Investors don't doubt the potential and opportunities that India's agritech sector provides, but investing here is a game of patience as business models take longer to be productive
With agriculture contributing a fifth of India’s GDP, about 40 percent to total employment and growing at nearly 20 percent CAGR in recent years, one would think private equity investors and venture capitalists would have—like in ecommerce and fintech startups in earlier years—been lining up to make rapid investments into agriculture technology (agritech) startups, as payment gateways and logistics started to get built. But this sector is yet to announce a unicorn.
And for every DeHaat—and later Ninjacart, WayCool Foods and Udaan—invested into in recent years, there are a large number of small- and mid-sized agritech startups that are starved of capital. DeHaat in 2021 raised $115 million as its Series D funding, led by investment firms Sofina and Lightrock. Walmart and Flipkart-backed Ninjacart has raised $154 million through two rounds of funding in the last eight to nine months.
It only indicates that this is a large market offering huge opportunities, but is still full of complexities. Geo-political concerns and perceptions that India has become a protectionist market might increase concerns that investments into agritechs will only come from serious PE/VCs and it might remain limited or slow down again. Does this spell doom? Not at all. The potential for growth for the sector is substantial.
“There are two changes that are driving growth: The macroeconomic, domestic consumption move and increasing integration of technology across sectors. Agritech is one of the pieces which is seeing this,” says Rahul Taneja, partner at venture capital firm Lightspeed. “For the longest time, there was no tech in agritech, we only had platforms addressing inefficiencies without leveraging technology,” he adds. All this has changed in the last five to 10 years, where the enablers of the agri economy—payments and logistics—are being built.

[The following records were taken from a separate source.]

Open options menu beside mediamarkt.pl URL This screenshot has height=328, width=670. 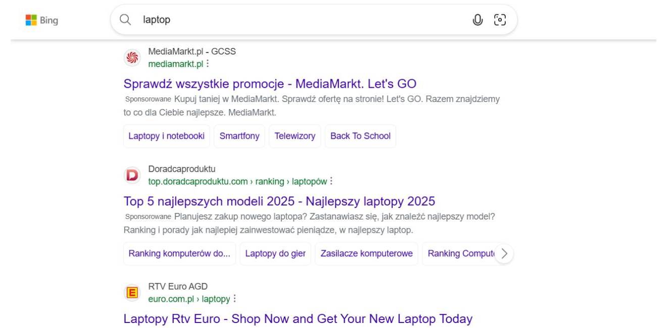(x=208, y=64)
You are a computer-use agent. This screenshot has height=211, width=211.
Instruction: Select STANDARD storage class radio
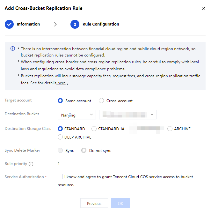point(60,129)
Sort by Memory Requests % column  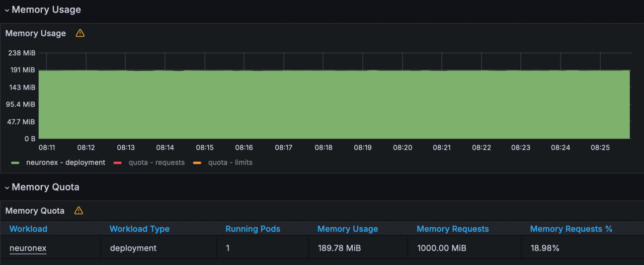[571, 229]
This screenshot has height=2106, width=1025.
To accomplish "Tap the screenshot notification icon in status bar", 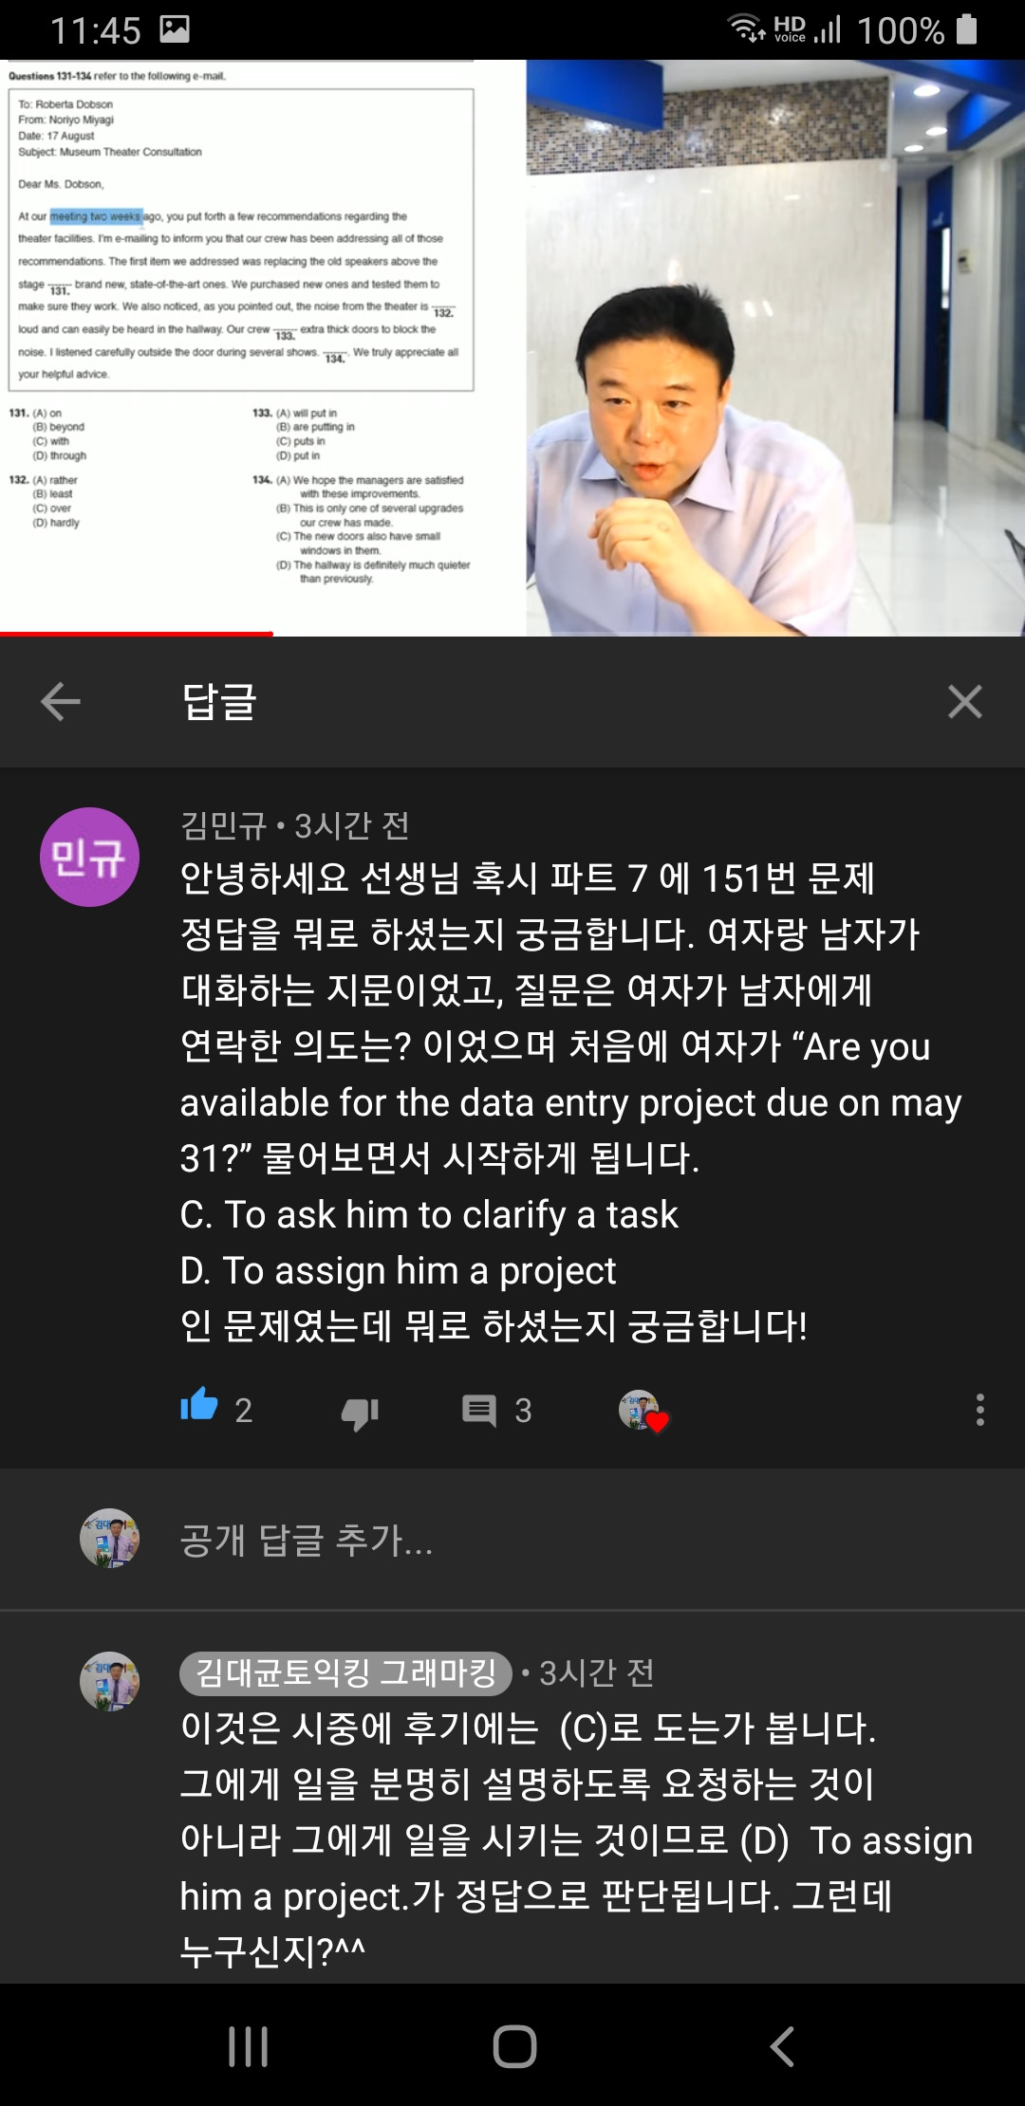I will point(175,29).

The Indian agriculture market is large, which makes it attractive but also “complex”, Taneja further says. The complexities range from seasonality, regional crop diversity and a maze of players including financiers, agri-input providers, buyers, middlemen/brokers, mandis/ FPOs/APMCs and wholesalers/ retailers in cities. “The large market size is seductive but it is important to keep in mind the complexity, which means this is a multi-year problem to solve.” It has, however, also meant longer investment cycles for investors, compared to those in the payments business.